**** RECORDS PROVIDED ****

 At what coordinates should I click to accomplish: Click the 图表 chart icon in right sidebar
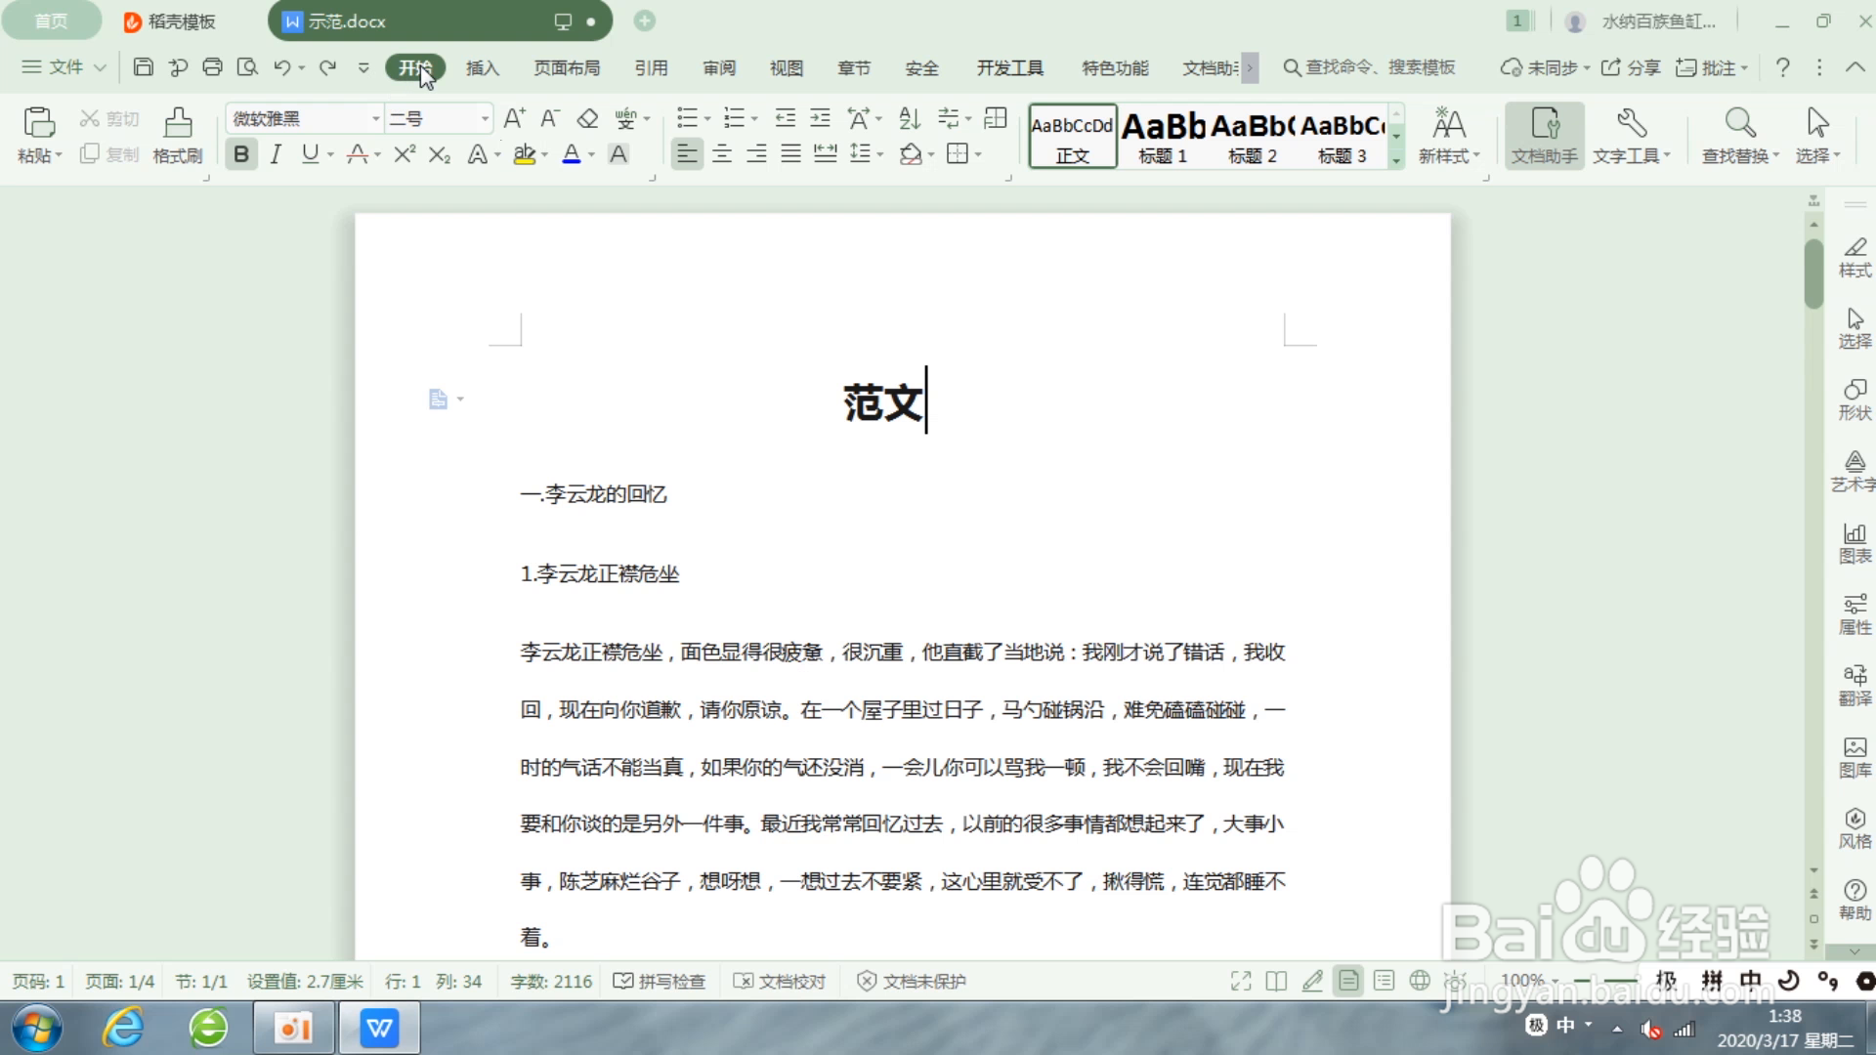pyautogui.click(x=1854, y=543)
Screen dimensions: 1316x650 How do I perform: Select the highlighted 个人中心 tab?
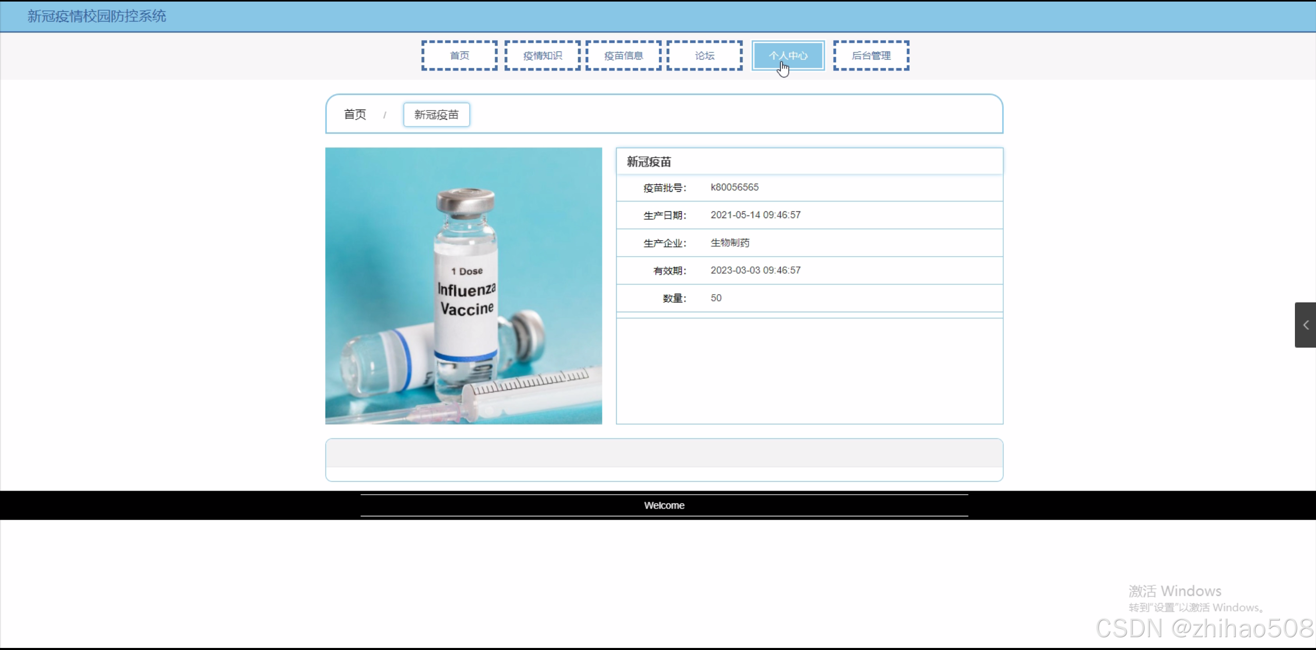788,56
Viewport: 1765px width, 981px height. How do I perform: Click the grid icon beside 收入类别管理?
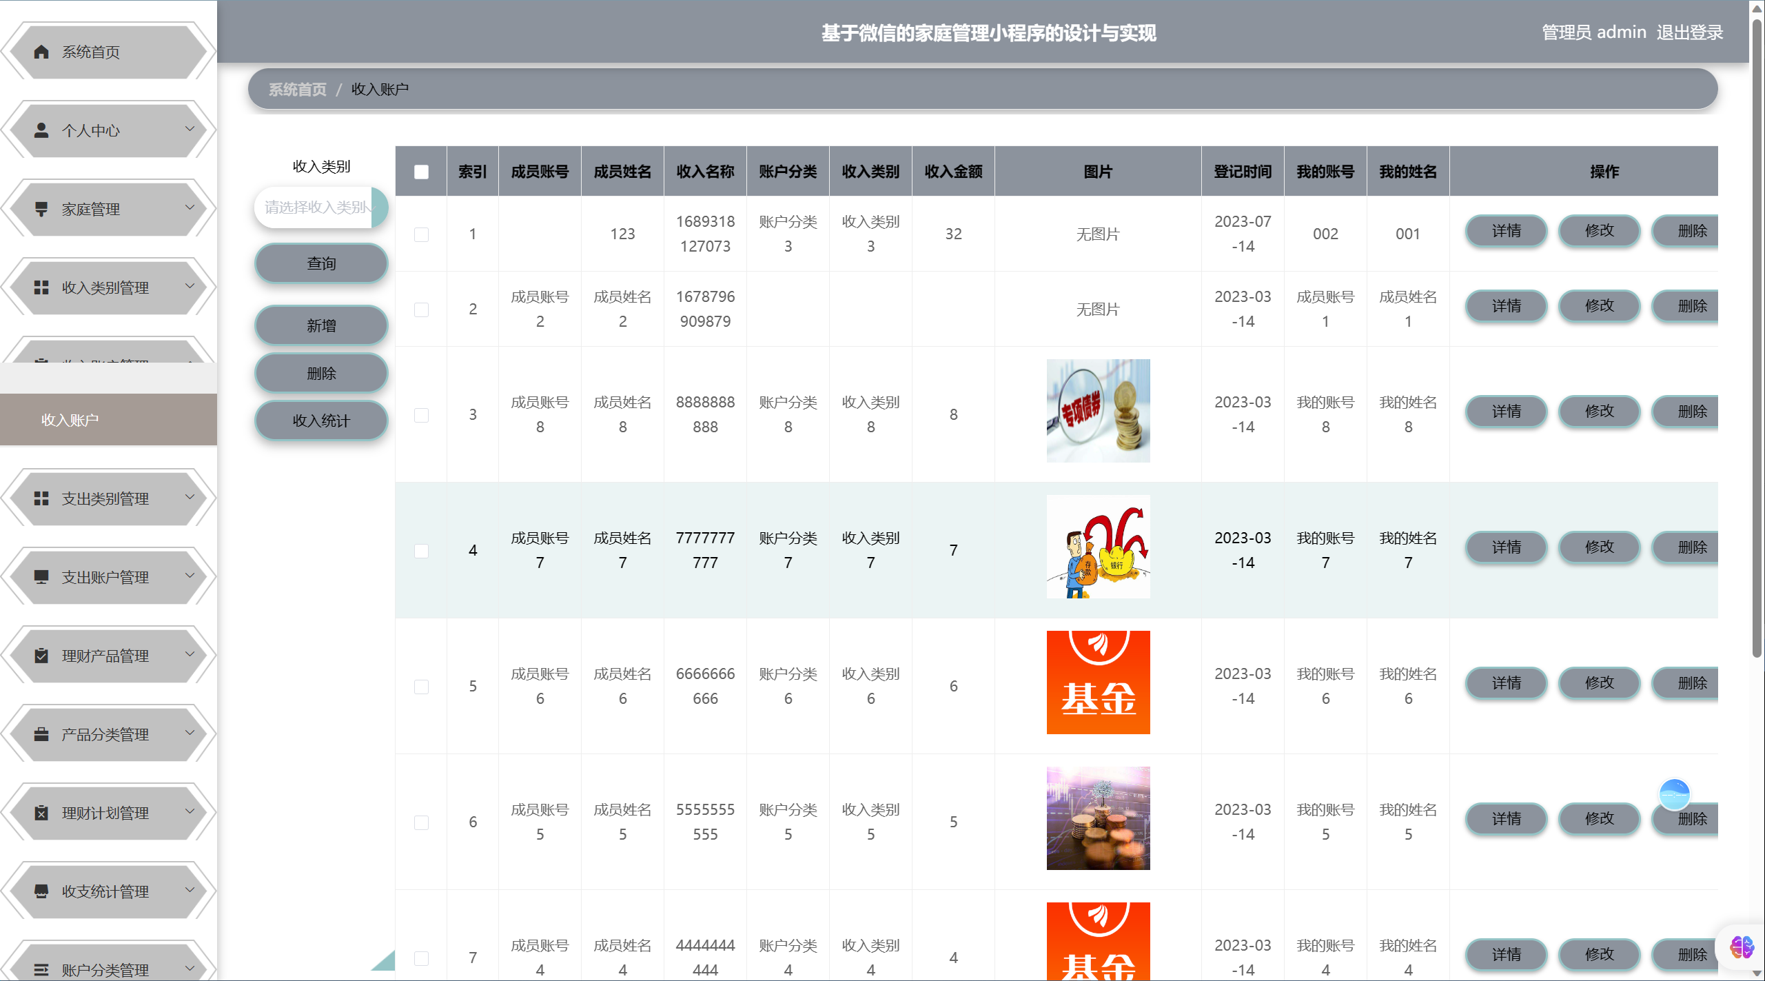[41, 288]
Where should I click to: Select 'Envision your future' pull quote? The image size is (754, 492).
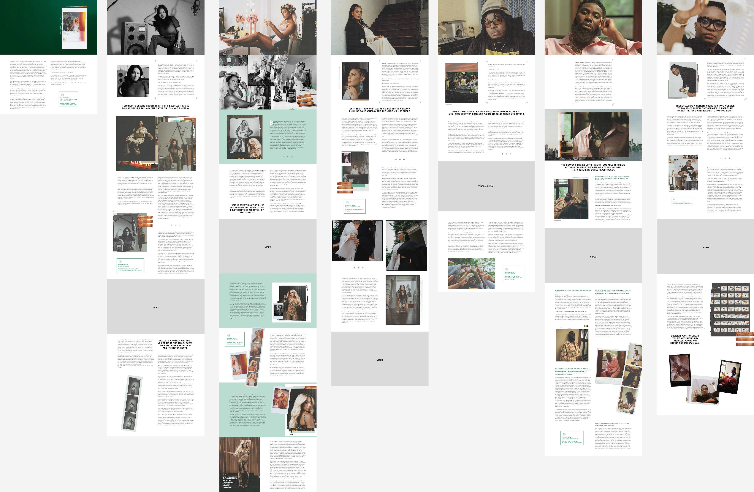(x=685, y=339)
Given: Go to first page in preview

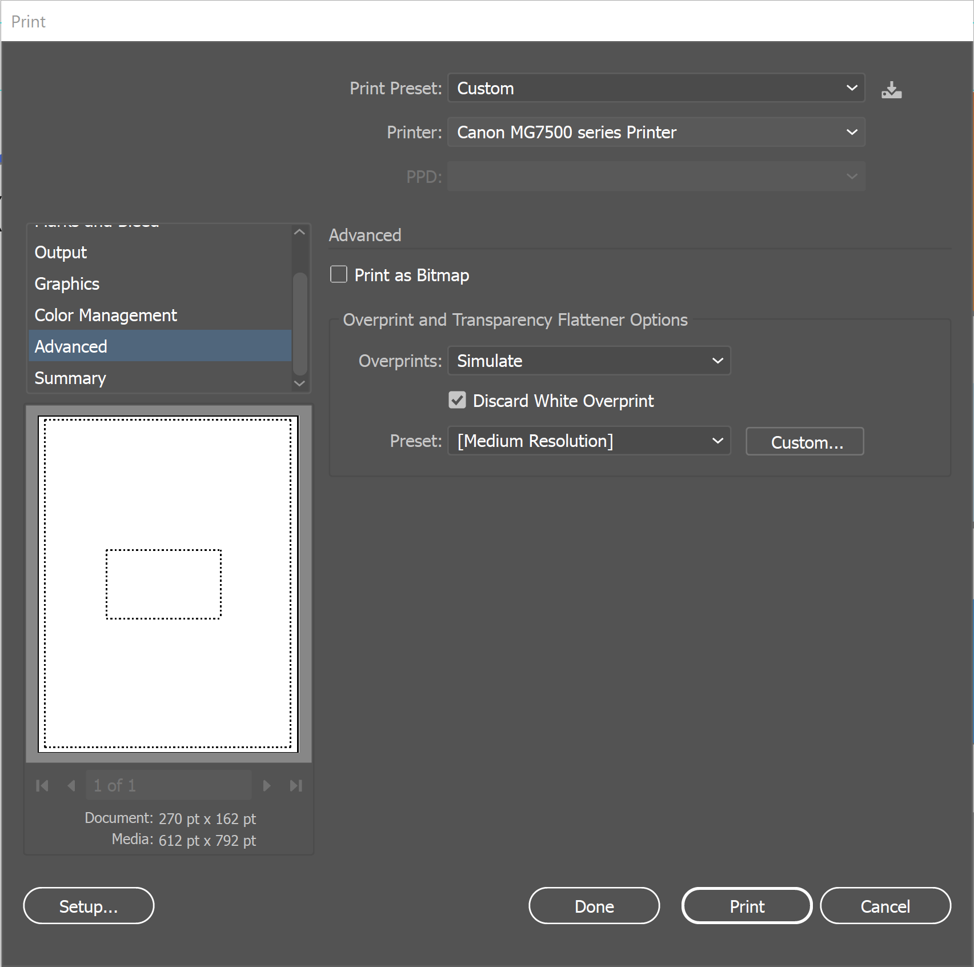Looking at the screenshot, I should coord(42,785).
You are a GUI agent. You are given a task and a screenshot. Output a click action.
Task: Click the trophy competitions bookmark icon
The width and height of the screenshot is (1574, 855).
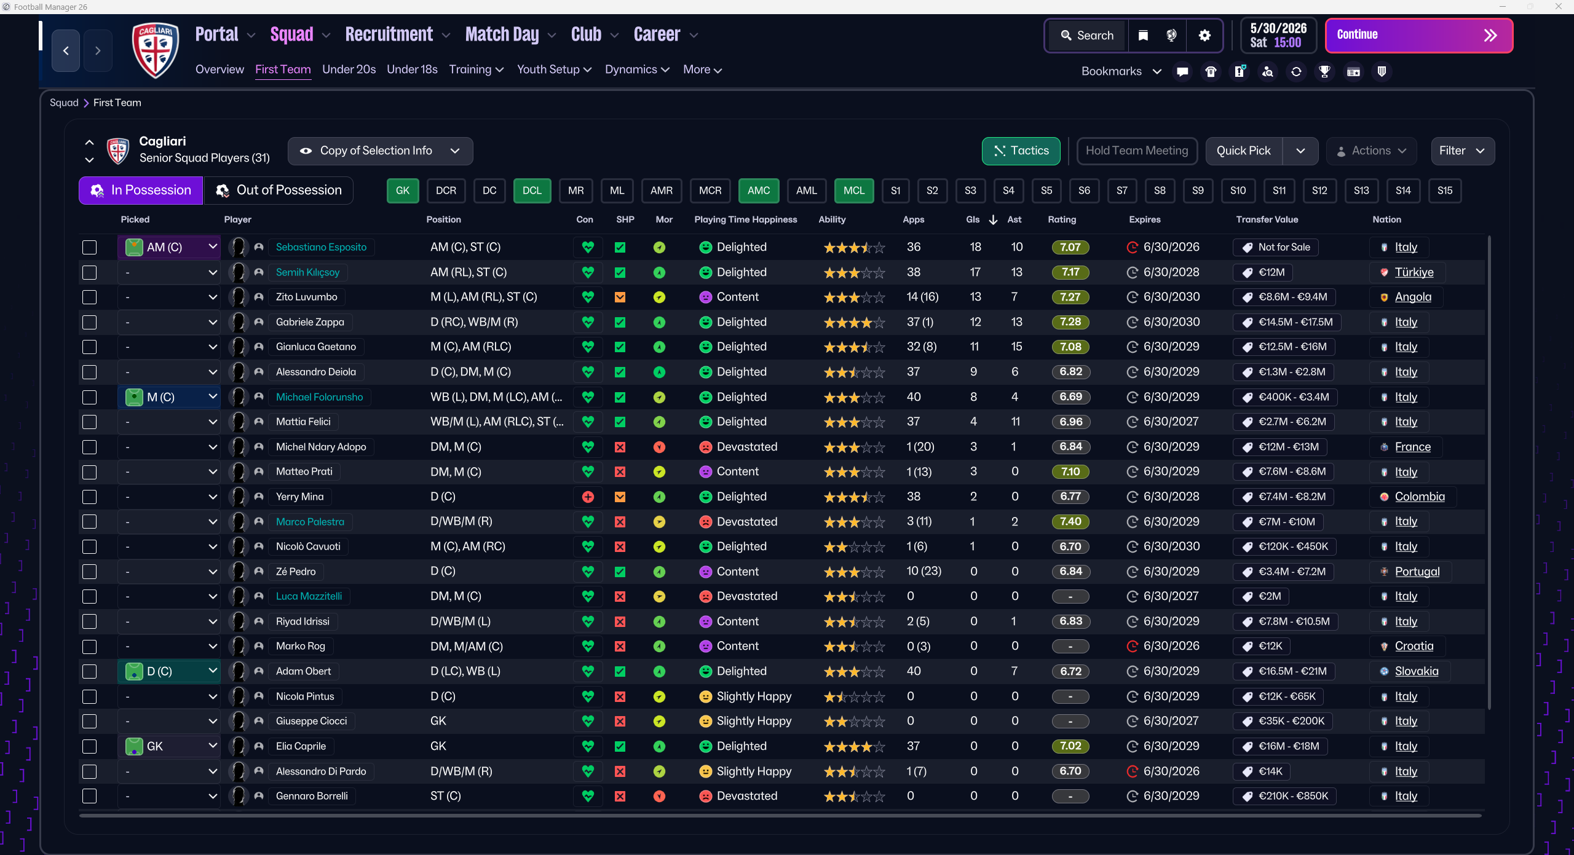1324,71
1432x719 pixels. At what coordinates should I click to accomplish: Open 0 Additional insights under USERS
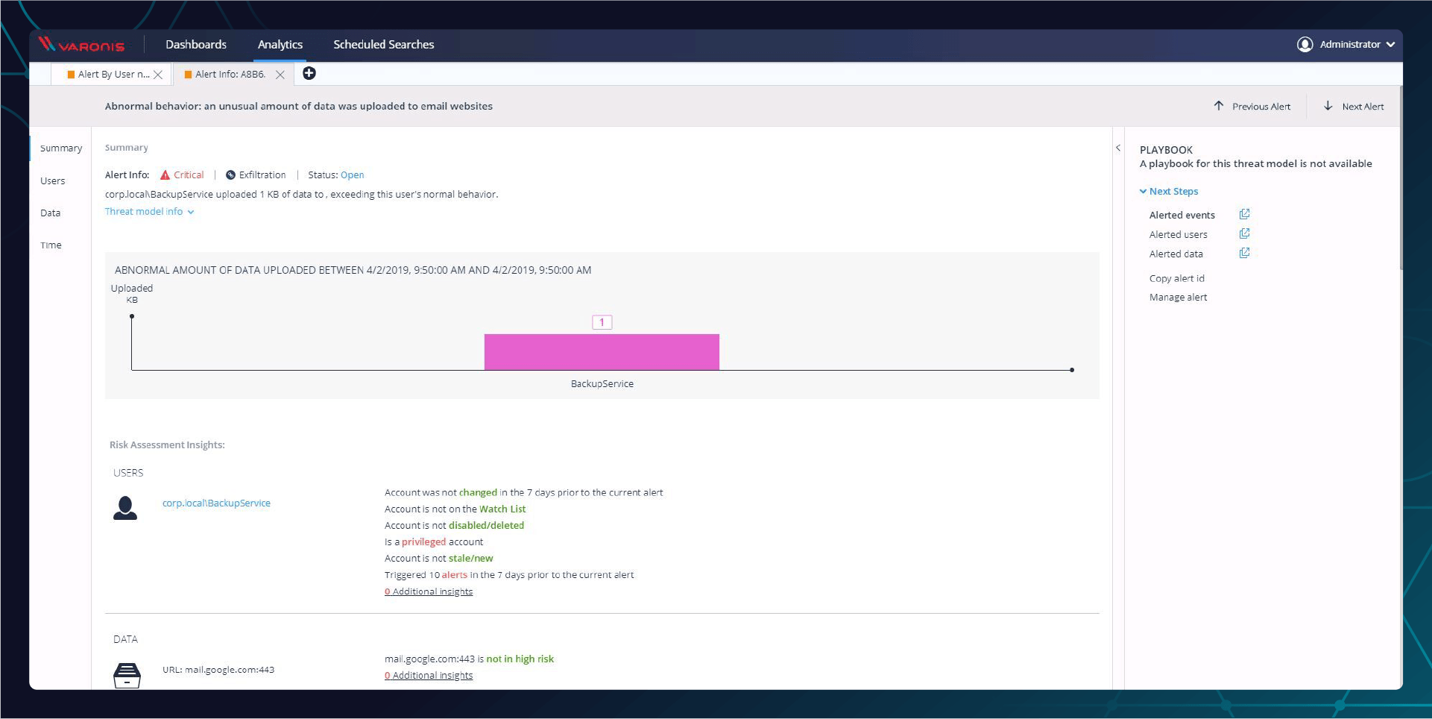(x=429, y=591)
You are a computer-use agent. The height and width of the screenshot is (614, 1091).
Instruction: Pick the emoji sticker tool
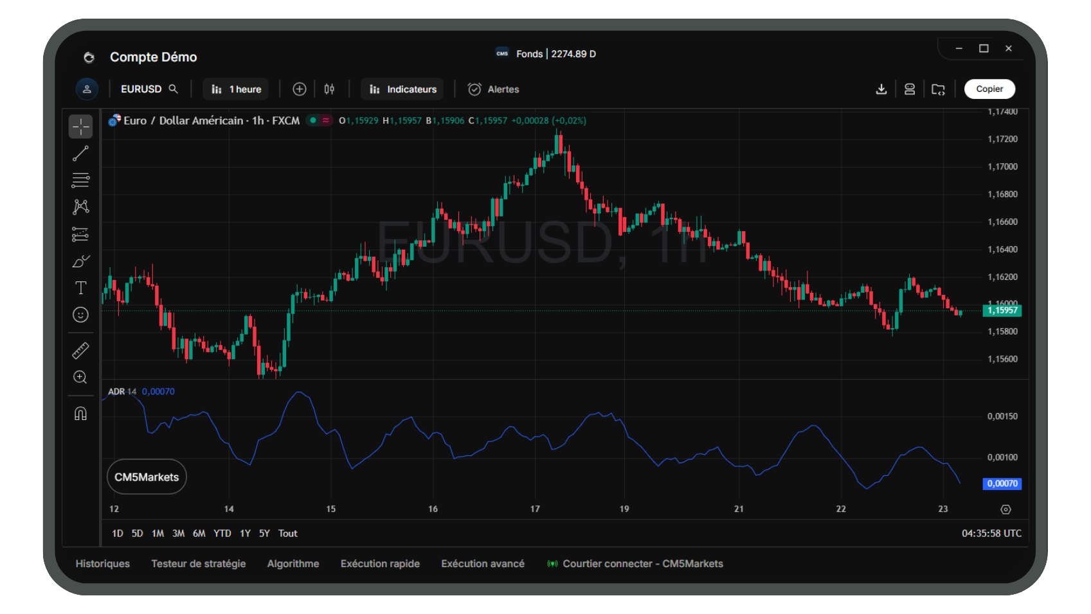tap(80, 315)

****

- **PROBLEM TO WORK ON**:
Your reply should repeat the entries above exactly, leaving the pictures out.

- **PROBLEM SOLUTION**:
 At what coordinates should I click to accomplish: Click the 图表 chart icon in right sidebar
pyautogui.click(x=1854, y=543)
Screen dimensions: 1316x650 How do I perform: Select the highlighted 个人中心 tab?
788,56
Viewport: 1765px width, 981px height. How do I perform: Click the grid icon beside 收入类别管理?
[41, 288]
Where should I click to: Select 'Envision your future' pull quote? The image size is (754, 492).
(x=685, y=339)
Given: Go to first page in preview

Looking at the screenshot, I should coord(42,785).
You are a GUI agent. You are given a task and a screenshot. Output a click action.
Task: Click the trophy competitions bookmark icon
The width and height of the screenshot is (1574, 855).
1324,71
1432x719 pixels. At what coordinates should I click to accomplish: Open 0 Additional insights under USERS
(x=429, y=591)
You are a computer-use agent. The height and width of the screenshot is (614, 1091).
Instruction: Pick the emoji sticker tool
tap(80, 315)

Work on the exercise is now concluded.